◆ **Problem to work on**
Each line below that includes the word "emoji" is to be reported.

◆ **Records provided**
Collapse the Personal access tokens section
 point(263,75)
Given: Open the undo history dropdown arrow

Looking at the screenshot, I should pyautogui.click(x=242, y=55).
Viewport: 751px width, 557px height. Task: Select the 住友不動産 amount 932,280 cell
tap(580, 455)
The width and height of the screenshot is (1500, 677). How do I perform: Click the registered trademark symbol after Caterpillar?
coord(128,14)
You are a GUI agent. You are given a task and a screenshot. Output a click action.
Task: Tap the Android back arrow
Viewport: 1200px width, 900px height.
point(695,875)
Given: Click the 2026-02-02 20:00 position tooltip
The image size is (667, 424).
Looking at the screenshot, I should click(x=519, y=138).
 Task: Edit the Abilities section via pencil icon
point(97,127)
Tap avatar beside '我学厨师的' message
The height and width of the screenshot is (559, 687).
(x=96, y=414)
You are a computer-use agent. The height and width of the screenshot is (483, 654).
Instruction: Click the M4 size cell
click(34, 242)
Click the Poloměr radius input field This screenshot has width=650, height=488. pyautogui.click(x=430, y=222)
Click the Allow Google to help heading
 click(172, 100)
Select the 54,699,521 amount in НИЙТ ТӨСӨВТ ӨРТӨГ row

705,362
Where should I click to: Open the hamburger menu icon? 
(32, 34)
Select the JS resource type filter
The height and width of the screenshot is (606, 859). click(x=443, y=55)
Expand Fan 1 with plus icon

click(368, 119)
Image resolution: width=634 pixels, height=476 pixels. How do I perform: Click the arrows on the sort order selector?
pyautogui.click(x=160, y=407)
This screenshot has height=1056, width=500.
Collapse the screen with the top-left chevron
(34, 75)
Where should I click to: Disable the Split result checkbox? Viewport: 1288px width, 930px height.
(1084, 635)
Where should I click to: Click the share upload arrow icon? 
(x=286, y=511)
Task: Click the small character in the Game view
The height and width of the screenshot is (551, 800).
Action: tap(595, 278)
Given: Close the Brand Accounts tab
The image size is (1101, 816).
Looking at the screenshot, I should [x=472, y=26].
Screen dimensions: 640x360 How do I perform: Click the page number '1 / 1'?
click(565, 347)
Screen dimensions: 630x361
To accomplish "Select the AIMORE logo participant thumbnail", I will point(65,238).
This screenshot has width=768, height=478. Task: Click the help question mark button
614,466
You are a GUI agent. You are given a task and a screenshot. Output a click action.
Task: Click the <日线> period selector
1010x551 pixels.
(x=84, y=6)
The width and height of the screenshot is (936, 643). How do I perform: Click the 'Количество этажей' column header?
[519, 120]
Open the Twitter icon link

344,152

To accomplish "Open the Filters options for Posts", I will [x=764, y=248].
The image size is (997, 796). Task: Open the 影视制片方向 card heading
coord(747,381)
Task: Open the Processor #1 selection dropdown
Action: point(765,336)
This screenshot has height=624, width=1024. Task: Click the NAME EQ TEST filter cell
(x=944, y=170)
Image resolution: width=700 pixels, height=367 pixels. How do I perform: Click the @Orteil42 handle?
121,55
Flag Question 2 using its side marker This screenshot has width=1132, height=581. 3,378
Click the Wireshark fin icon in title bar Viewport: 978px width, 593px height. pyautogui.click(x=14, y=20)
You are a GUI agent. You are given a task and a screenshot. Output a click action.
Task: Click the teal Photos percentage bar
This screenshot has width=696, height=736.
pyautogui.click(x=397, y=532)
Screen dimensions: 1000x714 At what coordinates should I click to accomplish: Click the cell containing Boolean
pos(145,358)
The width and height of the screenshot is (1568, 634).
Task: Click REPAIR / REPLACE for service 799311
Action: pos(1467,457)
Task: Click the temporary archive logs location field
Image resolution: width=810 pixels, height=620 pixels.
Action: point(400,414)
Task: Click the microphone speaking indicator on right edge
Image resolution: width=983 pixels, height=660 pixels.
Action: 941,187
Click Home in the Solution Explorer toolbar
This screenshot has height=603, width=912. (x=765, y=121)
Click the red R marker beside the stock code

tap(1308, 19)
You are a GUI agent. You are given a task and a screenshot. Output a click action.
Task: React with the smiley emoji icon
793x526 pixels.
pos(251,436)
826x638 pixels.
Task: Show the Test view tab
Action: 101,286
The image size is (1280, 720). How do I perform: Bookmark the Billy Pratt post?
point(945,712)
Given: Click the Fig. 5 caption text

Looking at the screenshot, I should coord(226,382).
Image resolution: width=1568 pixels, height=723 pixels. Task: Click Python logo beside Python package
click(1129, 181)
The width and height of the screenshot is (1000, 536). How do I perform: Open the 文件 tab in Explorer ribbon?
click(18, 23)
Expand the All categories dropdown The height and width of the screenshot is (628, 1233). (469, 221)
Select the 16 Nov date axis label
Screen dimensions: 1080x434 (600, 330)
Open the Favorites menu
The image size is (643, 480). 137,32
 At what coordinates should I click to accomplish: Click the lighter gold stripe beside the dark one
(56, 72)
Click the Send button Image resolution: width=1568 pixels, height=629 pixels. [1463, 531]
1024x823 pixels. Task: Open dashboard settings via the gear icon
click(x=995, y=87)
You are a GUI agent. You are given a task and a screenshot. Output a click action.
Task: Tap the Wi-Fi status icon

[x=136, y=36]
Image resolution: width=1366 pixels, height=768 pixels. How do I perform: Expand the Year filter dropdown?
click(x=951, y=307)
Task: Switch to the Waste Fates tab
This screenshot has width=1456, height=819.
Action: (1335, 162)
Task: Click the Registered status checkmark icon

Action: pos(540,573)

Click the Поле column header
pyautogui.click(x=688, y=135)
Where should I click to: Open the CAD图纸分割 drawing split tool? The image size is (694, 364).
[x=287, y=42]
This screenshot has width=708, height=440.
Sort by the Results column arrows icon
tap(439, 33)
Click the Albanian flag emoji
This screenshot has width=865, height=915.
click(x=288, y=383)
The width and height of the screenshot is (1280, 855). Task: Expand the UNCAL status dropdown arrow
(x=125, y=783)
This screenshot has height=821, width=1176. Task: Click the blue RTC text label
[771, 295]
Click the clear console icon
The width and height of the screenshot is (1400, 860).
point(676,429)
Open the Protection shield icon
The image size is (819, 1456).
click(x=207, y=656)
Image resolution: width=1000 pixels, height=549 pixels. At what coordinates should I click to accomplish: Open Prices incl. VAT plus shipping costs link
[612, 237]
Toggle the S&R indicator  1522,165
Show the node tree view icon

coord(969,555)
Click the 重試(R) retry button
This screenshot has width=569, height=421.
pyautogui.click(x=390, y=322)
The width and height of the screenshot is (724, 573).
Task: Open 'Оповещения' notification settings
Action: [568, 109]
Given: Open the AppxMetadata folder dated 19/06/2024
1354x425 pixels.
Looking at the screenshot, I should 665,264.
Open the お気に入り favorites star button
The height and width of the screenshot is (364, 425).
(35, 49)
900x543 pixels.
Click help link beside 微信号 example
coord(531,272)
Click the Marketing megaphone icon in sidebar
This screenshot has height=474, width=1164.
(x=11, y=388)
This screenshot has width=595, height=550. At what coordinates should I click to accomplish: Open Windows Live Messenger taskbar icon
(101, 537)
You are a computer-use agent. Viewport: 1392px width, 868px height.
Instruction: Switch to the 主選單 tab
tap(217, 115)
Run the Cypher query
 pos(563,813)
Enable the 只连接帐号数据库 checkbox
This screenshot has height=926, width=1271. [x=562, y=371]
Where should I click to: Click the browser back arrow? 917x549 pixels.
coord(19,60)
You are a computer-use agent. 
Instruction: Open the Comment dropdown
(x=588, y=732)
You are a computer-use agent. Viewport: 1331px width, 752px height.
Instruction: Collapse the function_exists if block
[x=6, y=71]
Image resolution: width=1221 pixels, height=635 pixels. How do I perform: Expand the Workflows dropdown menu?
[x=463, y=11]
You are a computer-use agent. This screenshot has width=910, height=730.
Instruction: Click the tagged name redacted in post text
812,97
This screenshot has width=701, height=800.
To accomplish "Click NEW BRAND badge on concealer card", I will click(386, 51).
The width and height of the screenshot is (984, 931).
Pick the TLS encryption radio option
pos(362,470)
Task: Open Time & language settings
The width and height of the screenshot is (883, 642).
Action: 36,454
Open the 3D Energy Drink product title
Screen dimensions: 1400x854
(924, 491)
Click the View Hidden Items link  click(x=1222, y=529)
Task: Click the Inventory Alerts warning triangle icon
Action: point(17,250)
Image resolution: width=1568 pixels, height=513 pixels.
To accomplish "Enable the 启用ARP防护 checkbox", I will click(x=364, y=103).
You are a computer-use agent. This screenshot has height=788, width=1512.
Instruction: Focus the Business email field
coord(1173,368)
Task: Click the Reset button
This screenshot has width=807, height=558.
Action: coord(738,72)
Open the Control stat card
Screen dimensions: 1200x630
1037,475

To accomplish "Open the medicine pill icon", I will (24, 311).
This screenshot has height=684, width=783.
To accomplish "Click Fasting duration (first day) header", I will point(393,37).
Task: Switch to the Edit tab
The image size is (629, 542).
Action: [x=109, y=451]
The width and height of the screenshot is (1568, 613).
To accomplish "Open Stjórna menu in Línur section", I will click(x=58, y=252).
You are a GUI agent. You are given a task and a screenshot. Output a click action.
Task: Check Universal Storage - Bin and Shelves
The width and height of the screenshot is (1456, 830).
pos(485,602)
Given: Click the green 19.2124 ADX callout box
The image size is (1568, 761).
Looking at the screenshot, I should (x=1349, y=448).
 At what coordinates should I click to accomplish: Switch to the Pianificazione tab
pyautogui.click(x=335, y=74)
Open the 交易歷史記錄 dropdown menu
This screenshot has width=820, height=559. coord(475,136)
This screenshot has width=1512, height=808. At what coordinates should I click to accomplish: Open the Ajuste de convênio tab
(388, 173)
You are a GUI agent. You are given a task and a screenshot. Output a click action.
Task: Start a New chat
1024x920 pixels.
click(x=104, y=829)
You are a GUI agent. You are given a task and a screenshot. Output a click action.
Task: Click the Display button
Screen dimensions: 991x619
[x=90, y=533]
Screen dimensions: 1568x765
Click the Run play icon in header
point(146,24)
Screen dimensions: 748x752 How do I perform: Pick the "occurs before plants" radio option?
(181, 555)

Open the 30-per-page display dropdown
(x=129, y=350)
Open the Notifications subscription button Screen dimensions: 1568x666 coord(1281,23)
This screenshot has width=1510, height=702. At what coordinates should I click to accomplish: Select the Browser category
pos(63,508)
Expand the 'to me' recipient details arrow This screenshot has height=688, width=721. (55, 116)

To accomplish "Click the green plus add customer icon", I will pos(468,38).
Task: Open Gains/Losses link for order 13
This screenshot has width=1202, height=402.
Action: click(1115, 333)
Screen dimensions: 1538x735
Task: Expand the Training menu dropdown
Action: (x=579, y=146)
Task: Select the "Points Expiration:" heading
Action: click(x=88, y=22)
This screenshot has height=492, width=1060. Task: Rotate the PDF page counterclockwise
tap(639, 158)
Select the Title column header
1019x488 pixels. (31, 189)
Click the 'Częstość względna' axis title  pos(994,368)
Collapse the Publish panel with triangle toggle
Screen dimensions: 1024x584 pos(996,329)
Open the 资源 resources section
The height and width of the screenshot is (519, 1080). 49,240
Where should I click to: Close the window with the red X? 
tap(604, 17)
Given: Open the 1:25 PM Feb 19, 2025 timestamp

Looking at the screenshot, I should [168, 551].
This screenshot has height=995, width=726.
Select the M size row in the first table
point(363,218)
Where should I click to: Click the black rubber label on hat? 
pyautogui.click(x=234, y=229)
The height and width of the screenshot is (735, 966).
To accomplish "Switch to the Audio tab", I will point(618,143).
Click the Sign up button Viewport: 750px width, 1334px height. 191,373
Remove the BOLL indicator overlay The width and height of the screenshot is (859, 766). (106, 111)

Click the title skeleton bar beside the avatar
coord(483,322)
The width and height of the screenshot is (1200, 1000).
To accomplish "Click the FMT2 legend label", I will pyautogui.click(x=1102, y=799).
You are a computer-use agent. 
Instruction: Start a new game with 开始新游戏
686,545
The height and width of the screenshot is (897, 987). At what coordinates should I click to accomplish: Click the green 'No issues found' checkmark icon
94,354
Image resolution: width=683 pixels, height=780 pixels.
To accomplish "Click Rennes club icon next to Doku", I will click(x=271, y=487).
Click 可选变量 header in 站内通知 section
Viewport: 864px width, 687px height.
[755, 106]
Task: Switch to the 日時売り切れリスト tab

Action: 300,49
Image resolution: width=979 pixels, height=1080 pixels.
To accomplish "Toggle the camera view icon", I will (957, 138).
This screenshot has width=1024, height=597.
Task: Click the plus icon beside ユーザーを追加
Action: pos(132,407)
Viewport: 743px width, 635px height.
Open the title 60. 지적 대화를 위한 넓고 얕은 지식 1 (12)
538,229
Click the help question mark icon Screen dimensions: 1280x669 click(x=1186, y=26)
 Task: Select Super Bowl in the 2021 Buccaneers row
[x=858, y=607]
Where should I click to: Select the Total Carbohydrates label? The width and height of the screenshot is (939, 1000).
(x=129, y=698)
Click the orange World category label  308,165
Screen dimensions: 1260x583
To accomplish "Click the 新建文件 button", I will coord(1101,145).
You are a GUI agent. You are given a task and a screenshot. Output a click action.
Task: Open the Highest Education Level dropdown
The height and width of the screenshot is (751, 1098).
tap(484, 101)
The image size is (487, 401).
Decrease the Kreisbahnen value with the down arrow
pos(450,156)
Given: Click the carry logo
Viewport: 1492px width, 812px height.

◆ **Problem solution**
Task: React with the smiley emoji icon
Click the Albanian flag emoji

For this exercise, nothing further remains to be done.